Monthly prepaid phone plans can be more convenient. With these, you pay a set amount every month, depending on your minutes and data allotment (if any), just like a traditional postpaid cell phone plan. However, there is no credit check or contract, and you can cancel without penalty at any time.
Estimate your minute usage. If you're a frequent cell phone user, you might save money by choosing a prepaid plan that allows unlimited calls, texts and data for a set monthly fee. Less frequent cell phone users might be better served by pay-as-you-go plans that let you buy time by the minute, and that offer long expiration dates (some are as long as one year).
Ask friends and neighbors. Prepaid providers use the same networks as the major carriers; albeit sometimes at lower data speeds than they offer their own customers. Still, with that in mind, those who live and work in your neighborhood can tell you how frequently they experience outages, busy networks or dropped calls on the network(s) that the prepaid provider uses.
Check the coverage area. Sites such as OpenSignal and Sensory (see the Our Sources section for details) let you search for service and even cell towers by zip code. Maps, which are powered by data downloaded by users, are constantly updated. Information specific to prepaid carriers is relatively sparse, if supplied at all, but coverage maps for the underlying carrier can be helpful.
If you travel frequently, be sure to choose a wireless carrier that lets prepaid customers roam. Most prepaid wireless carriers let you make calls when you're outside their area, but a few charge roaming fees, which may become an issue in rural areas. Some carriers don't allow roaming at all. If you are frequently in remote areas, carriers that use AT&T or Verizon generally perform best outside of major cities and away from major roads.
Check the terms, since no two plans are alike. Some require monthly or daily usage fees, and minutes expire after a certain period of time, from 30 to 365 days. Many plans let you roll over minutes by adding funds before existing minutes expire (topping off), but others do not.

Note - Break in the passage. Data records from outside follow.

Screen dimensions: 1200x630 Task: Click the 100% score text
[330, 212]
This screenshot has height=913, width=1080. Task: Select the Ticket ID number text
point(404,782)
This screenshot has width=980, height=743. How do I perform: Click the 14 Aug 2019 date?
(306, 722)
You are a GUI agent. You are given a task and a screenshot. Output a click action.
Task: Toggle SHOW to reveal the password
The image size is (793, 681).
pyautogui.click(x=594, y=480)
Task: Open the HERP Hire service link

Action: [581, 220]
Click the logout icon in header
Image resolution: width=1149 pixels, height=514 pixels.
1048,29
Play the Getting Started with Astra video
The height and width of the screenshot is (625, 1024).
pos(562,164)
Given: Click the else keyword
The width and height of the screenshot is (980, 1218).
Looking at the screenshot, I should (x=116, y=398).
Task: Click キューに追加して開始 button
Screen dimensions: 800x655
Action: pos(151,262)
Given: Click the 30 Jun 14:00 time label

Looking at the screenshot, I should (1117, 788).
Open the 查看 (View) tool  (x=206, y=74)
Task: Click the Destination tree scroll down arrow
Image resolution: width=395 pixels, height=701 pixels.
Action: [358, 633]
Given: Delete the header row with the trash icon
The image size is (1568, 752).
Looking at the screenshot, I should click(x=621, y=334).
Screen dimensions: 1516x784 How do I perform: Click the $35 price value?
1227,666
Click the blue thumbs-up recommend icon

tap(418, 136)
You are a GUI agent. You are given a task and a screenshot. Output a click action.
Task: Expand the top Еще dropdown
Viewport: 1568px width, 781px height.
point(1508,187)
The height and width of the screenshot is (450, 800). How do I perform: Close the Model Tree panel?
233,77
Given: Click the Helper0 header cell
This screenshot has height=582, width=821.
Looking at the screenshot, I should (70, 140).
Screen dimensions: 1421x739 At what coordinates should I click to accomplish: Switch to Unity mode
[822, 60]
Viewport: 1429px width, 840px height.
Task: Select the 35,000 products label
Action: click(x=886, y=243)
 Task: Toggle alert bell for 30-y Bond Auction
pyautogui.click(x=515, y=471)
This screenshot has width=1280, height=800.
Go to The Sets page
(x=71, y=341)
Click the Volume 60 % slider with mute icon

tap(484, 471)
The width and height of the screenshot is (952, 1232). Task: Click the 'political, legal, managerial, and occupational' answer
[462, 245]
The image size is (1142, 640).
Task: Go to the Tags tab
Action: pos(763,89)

Read the fine print on unlimited prepaid plans. For example, data might be unlimited, but go over a certain amount of usage and your data will be throttled back to 3G or even 2G speeds. Data speeds might also be capped to lower levels than with the underlying carrier, and some types of activity, such as steaming video or music, might only be possible at reduced quality.
Extra services can add up. Most prepaid plans don't charge anything extra for nationwide long distance, roaming, voice mail or caller ID. However, many do charge extra for data access, international long distance, text, and picture and video messages (although unlimited prepaid plans often include this) as well as games, music or ringtones.